[Stored records]
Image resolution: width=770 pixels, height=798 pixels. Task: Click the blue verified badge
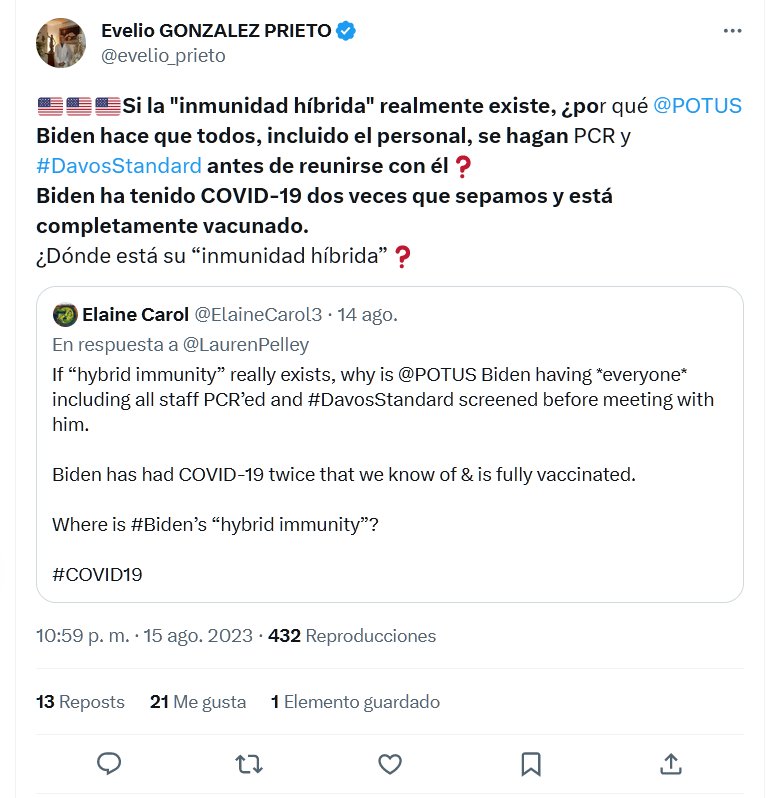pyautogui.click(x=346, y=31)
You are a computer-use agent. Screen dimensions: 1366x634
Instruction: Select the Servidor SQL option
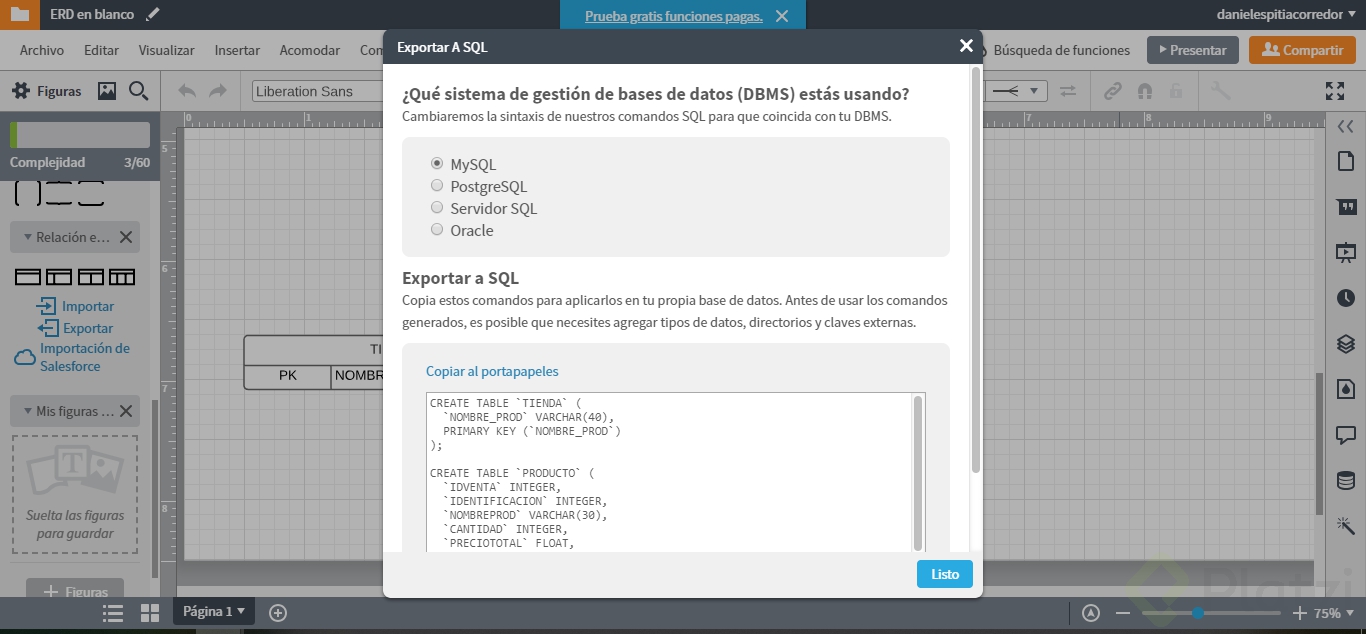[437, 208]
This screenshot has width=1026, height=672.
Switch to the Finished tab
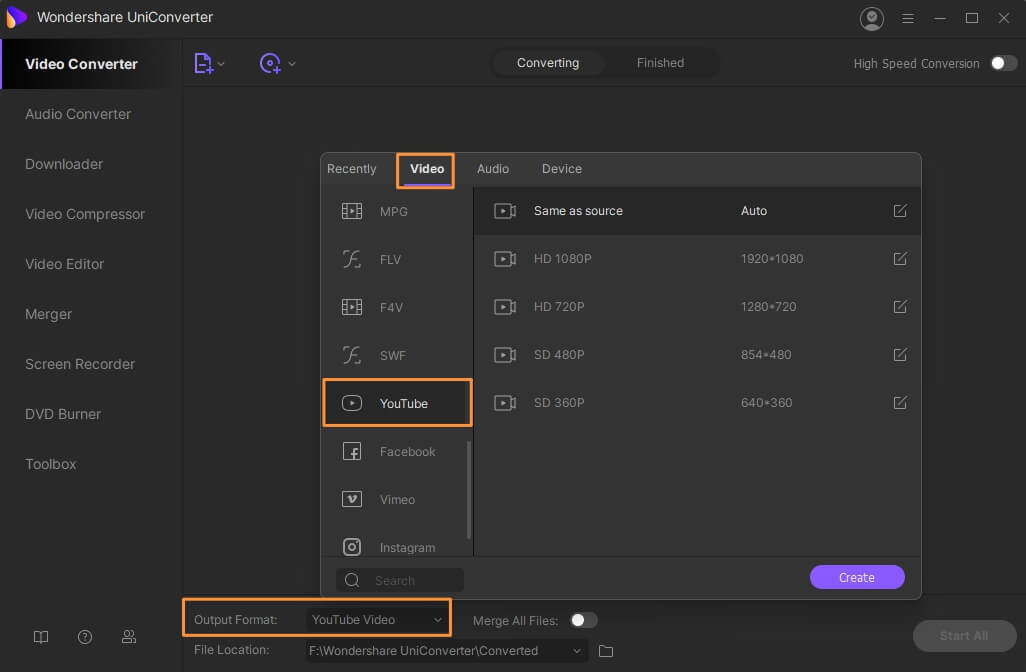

● **Task prompt**
Once the pictures are removed, write out all of the entries above exactly.

● **Task response**
Image resolution: width=770 pixels, height=798 pixels. Task: Click the blue verified badge
pyautogui.click(x=346, y=31)
You are a computer-use agent. Screen dimensions: 1366x634
Instruction: Select the Servidor SQL option
[437, 208]
This screenshot has width=1026, height=672.
Switch to the Finished tab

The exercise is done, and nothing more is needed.